The buzz around town is there is no buzz.
Washington State Department of Agriculture (WSDA) wrote in a November 21 statement that state entomologists are leaving empty-handed after wrapping up this year’s search for northern giant hornets, also known as “murder hornets.”
Citizen scientists are scheduled to take down homemade traps November 30 and WSDA workers will follow shortly after in December as they remove 800 traps across Whatcom County.
Despite no hornets being discovered, scientists are cautiously not celebrating. To declare the northern giant hornet eradicated, the state requires three years of no confirmed reports. The last hornet was discovered in Blaine in 2021, meaning the invasive species will be considered eradicated at the end of next year.
“It looks like we’re headed in the right direction but there’s still work to be done,” said Amber Betts, WSDA public information officer. “We still need community support to report sightings, and participate in our citizen science trapping programs.”
WSDA entomologists worked with researchers at Kyungpook National University in South Korea this year to learn more about the species in their native area. The scientists collected data to better understand the hornet’s foraging behavior, colony cycles, behavioral patterns and dispersal behavior of new queens. While the entomologists experienced setbacks, including a typhoon in South Korea, they were able to collect data on the hornets.
The only northern giant hornet nests discovered in the U.S. have been found in east Blaine, with the first nest eradicated in October 2020 and three nests related to “nest zero” eradicated in August and September of 2021.

+++++

◆ INSTRUCTION 1 ◆
Translate this sentence from the article on northern giant hornets into Spanish: "To declare the northern giant hornet eradicated, the state requires three years of no confirmed reports."
◆ INSTRUCTION 2 ◆
Please answer these questions from the article on northern giant hornets:
(a) How many traps will WSDA workers remove across Whatcom County?
(b) Which university did WSDA entomologists work with this year?
(c) When was the first nest eradicated?
◆ INSTRUCTION 3 ◆
Carry the article on northern giant hornets forward from its last sentence with a few more paragraphs.
None of the material after this point is needed.

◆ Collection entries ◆
+++++

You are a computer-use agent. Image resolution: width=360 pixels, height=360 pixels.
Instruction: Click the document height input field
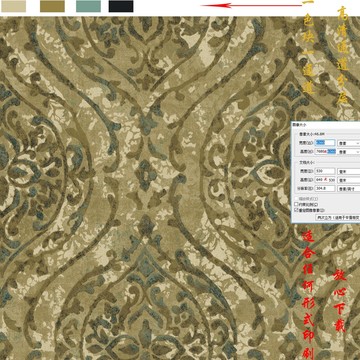(325, 180)
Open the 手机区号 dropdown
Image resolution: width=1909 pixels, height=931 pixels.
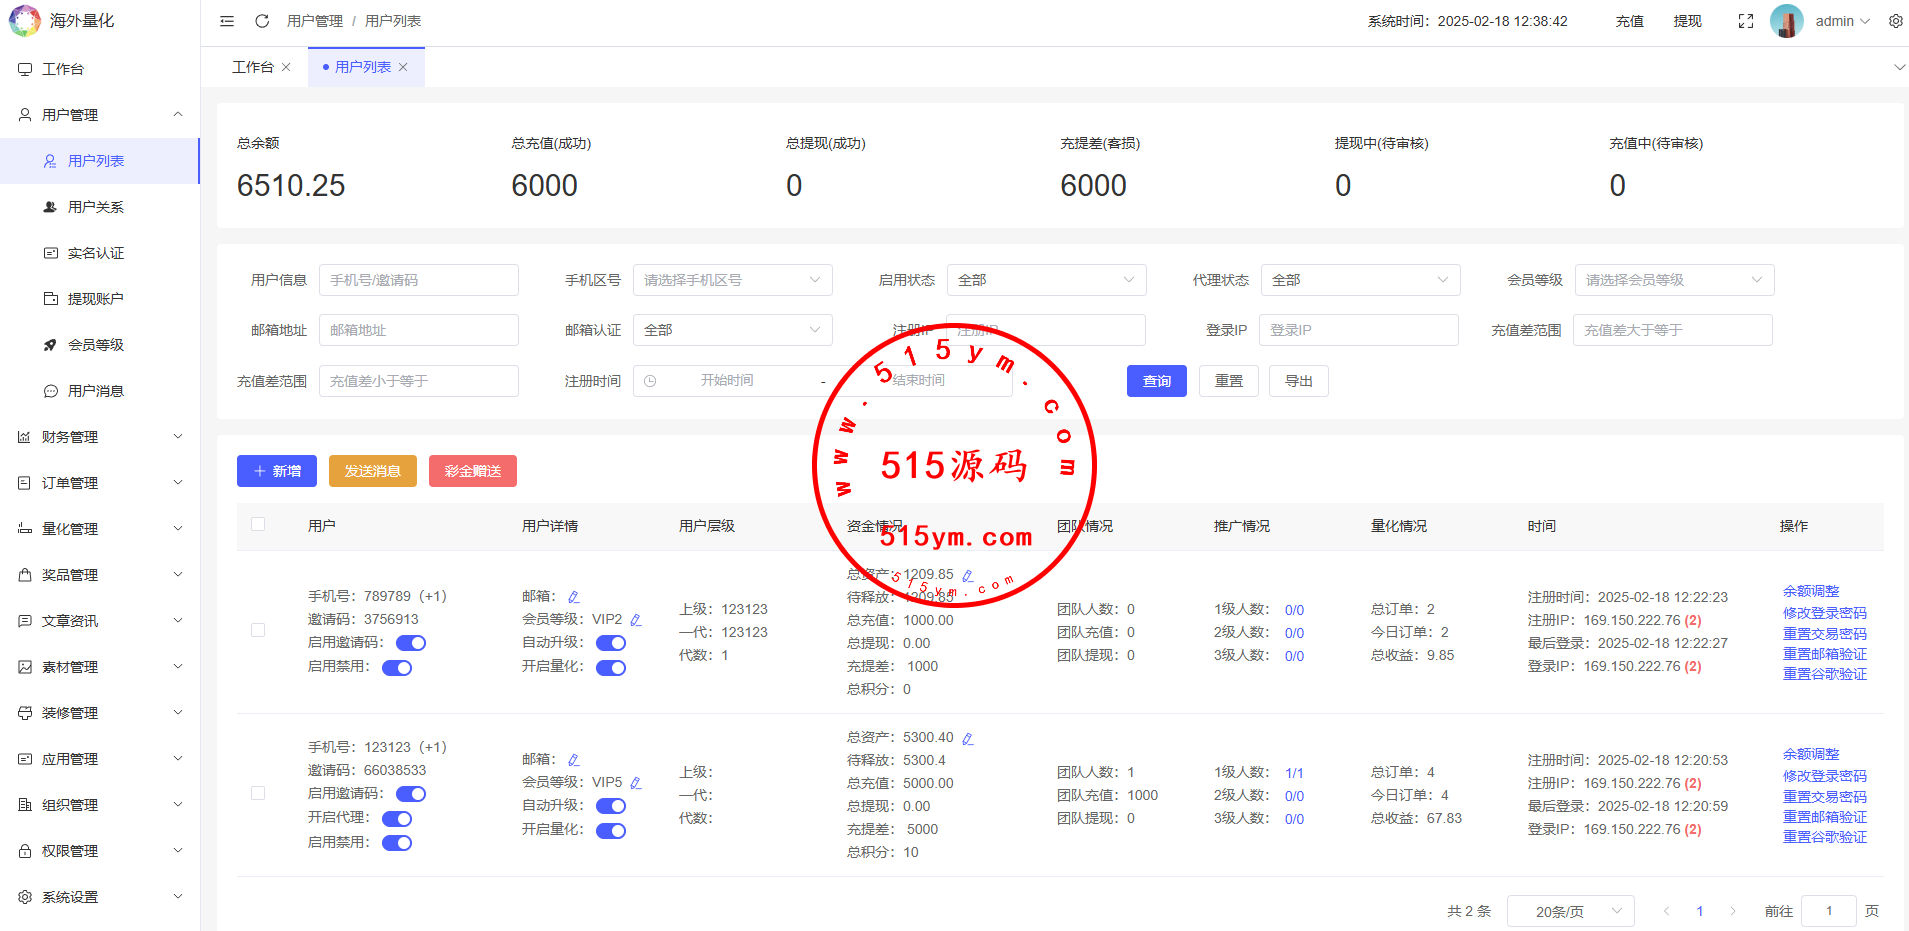tap(732, 280)
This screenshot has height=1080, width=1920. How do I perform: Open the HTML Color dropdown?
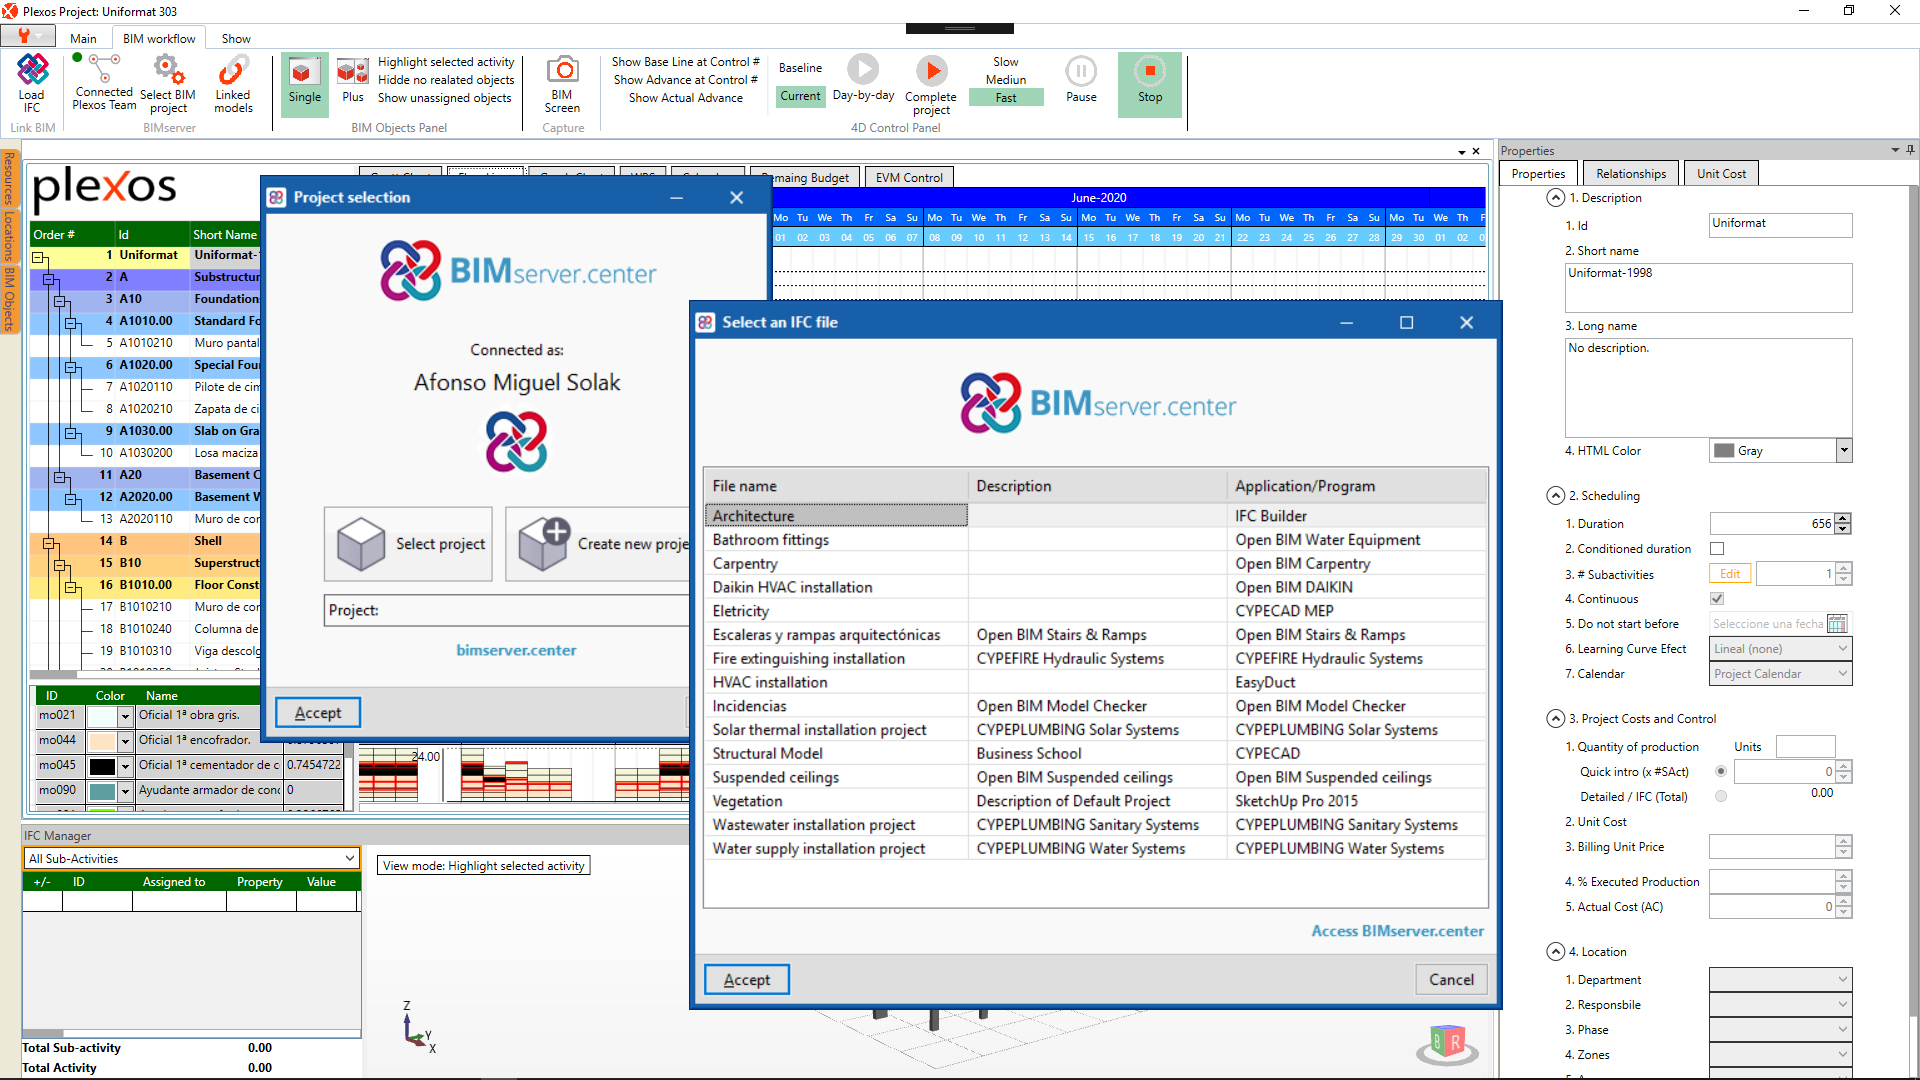click(x=1842, y=450)
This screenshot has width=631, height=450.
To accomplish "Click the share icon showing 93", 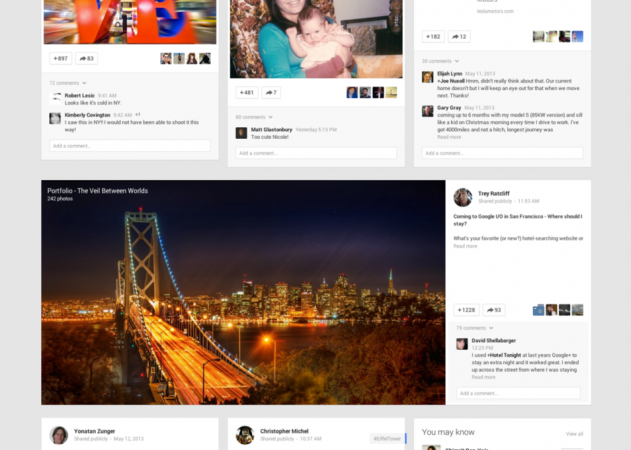I will [x=494, y=310].
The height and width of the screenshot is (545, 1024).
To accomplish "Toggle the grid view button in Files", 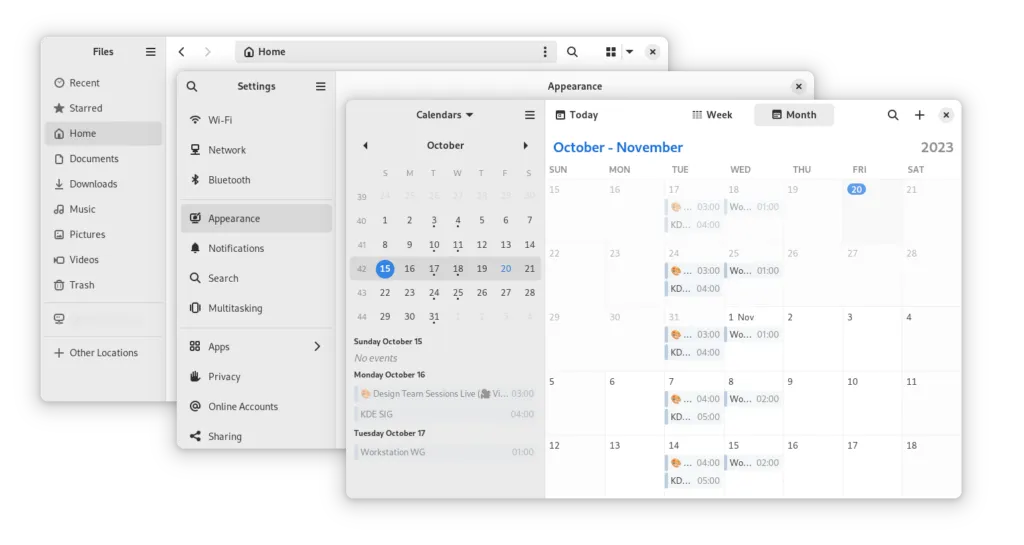I will pos(610,52).
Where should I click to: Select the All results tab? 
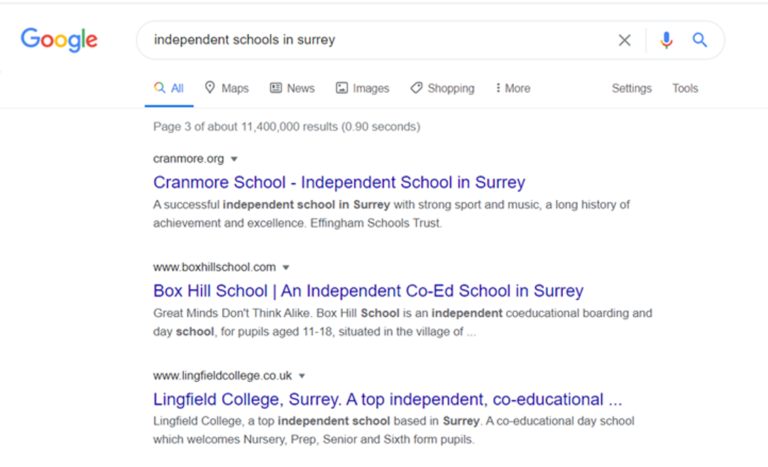[169, 88]
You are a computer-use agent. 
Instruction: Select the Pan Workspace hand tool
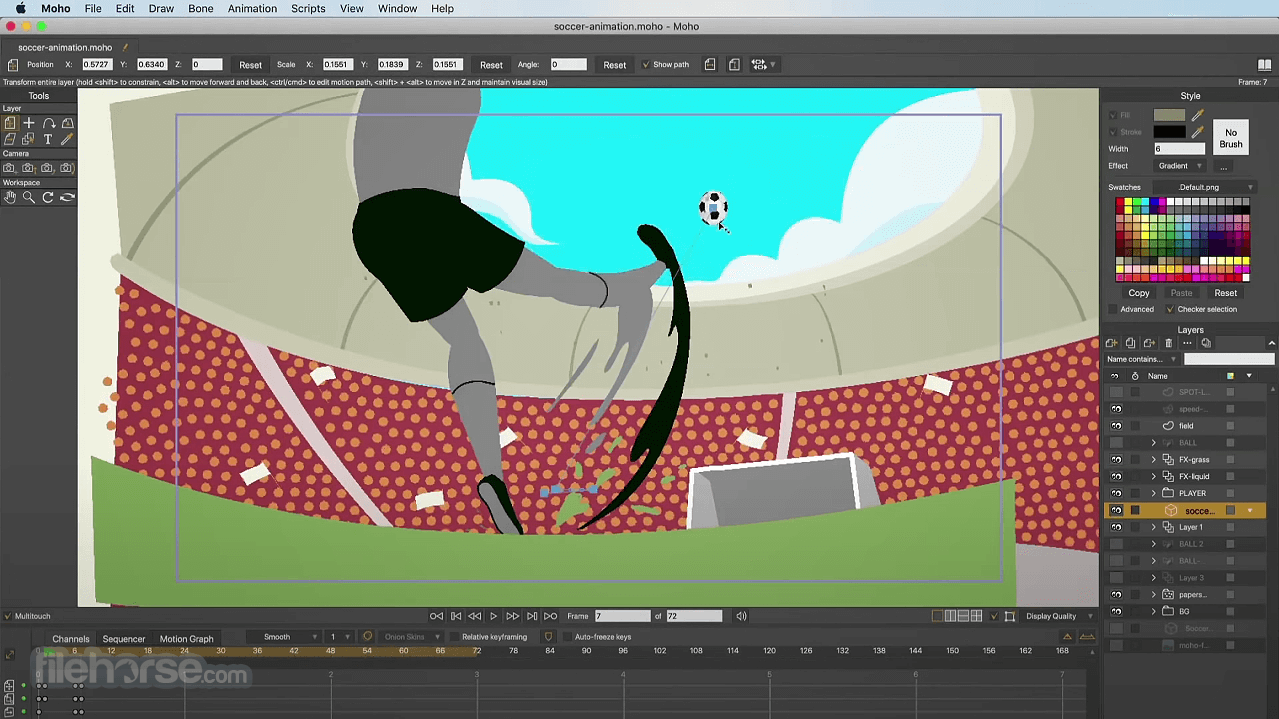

+++++

◆ FINAL RESULT 1 ◆
Para declarar erradicado el avispón gigante del norte, el estado exige tres años sin reportes confirmados.

◆ FINAL RESULT 2 ◆
(a) 800
(b) Kyungpook National University in South Korea
(c) October 2020

◆ FINAL RESULT 3 ◆
No hornets were detected in B.C. this year, according to WSDA, and none were reported in 2022. In 2021, one decayed hornet was discovered in B.C., less than one mile from a nest eradicated in east Blaine. Several hornets were confirmed in the Lower Mainland in 2020 and 2019, and a nest was eradicated in Nanaimo in 2019.
Northern giant hornets brought international attention to Blaine in 2020 after they became famous for their ability to decapitate an entire honeybee colony in a matter of hours. The orange-and-black apex predator can grow up to 2 inches, and was reported to sound similar to a hummingbird and feed on paper wasp nests in east Blaine. The queen emerges in the spring and workers become active late summer through fall before becoming inactive during the winter.
Citizen scientists and WSDA will continue trapping this spring.
“It’s possible that we still have hornets out there,” Betts said. “The community support and contributions have been absolutely vital.”
Anyone who thinks they may have seen a hornet can report the sighting online, at agr.wa.gov/hornets, by emailing email@example.com or calling 800/443-6684. Photos should be included, if possible, as well as the specimen if it’s dead.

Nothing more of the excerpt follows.